PortCities London

Passengers and the port

The last days
 

The growth of air travel

New developments in airline technology in the 1950s and 1960s brought down the cost of long-distance travel by air. Millions who had crossed the oceans on liners could now afford to do so on aircraft.

Collection of ephemera associated with the Union-Castle Line.
View full size imageUnion-Castle Line ephemera. © NMM
The shipping lines responded by stressing how enjoyable sea travel was compared to a flight in cramped conditions.

However, for those who simply wanted to get from A to B, air travel proved a far more practical and attractive option.

By the end of the 1960s, most of the long-distance liner services had ended.

 

More people now travel in and out of London than ever before, but very few do so by sea.
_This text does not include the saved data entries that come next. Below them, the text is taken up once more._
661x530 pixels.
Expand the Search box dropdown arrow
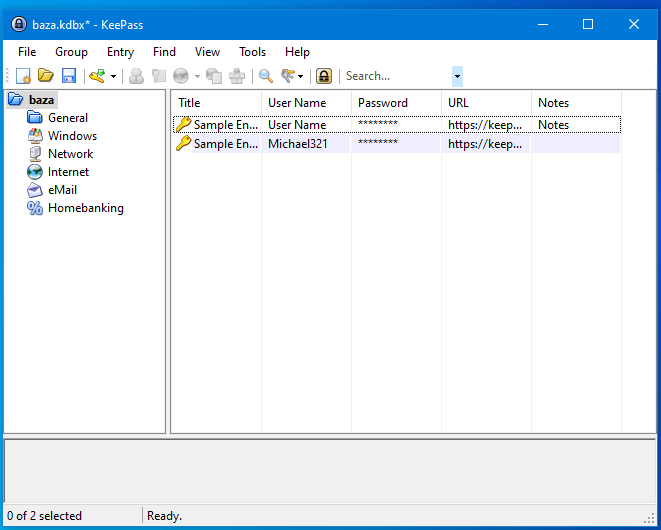click(457, 76)
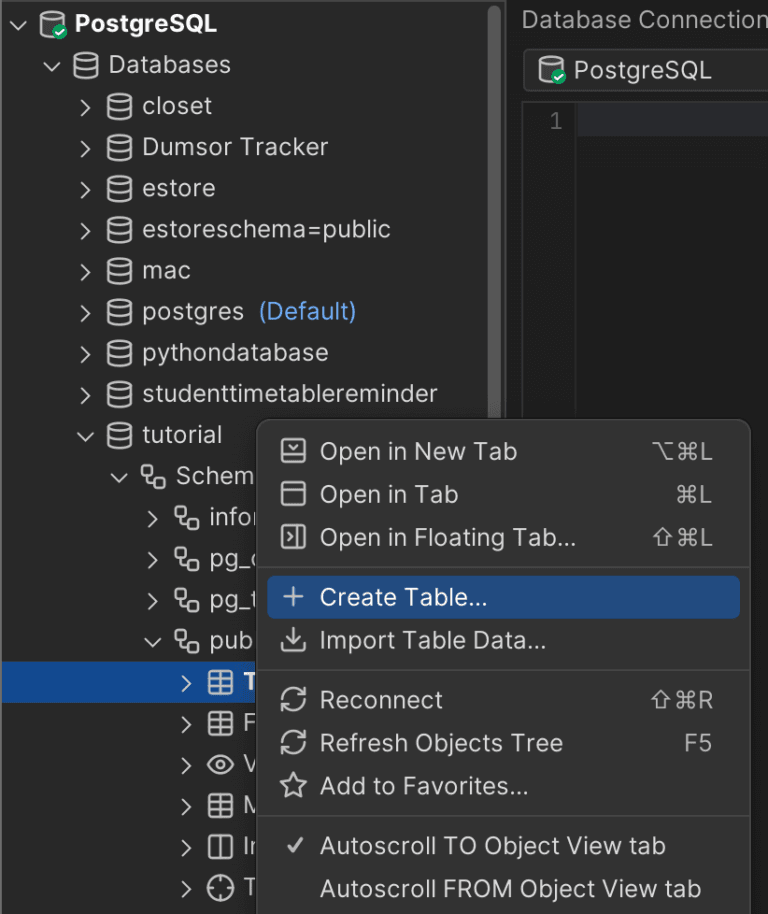Viewport: 768px width, 914px height.
Task: Enable Autoscroll FROM Object View tab
Action: click(510, 889)
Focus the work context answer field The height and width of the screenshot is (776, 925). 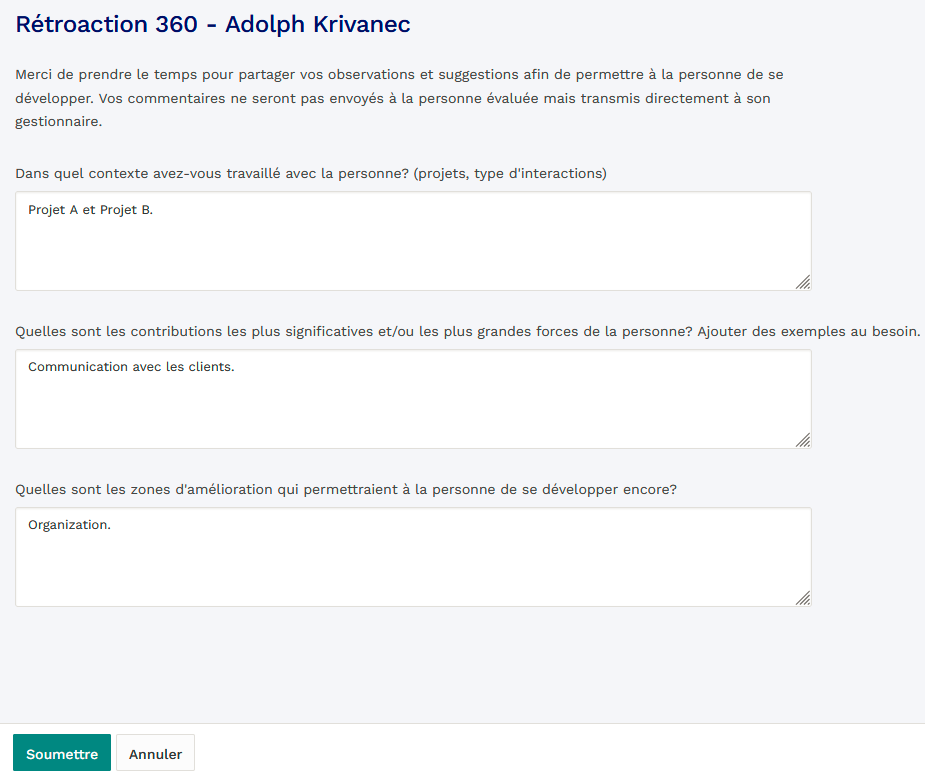coord(412,250)
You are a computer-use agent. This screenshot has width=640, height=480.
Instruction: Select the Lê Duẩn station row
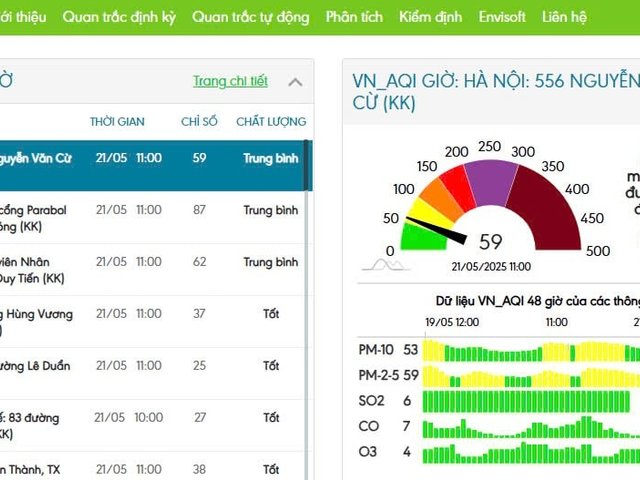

The hundreds of aircraft crossing the skies of London each day have replaced the huge liners that once sailed into the port.

 

Travelling by sea for pleasure

The 'Viceroy of India' (1929) cruising in Northern waters.
View full size imageThe Viceroy of India (1929) cruising in Northern waters. © NMM

If ordinary long-distance travel by sea has almost disappeared in the age of passenger jets, travel for pleasure has become a boom industry.

Many shipping lines had a long tradition of running pleasure trips for the wealthy.

Since the 1960s, pleasure cruises have become much more affordable for millions of people.

The cruise liner Seabourn Pride on the Thames.
View full size imageThe cruise liner Seabourn Pride on the Thames. © NMM
London will never again see the likes of the Dominion Monarch or the Mauretania, but luxury cruise liners can occasionally be seen on the Thames.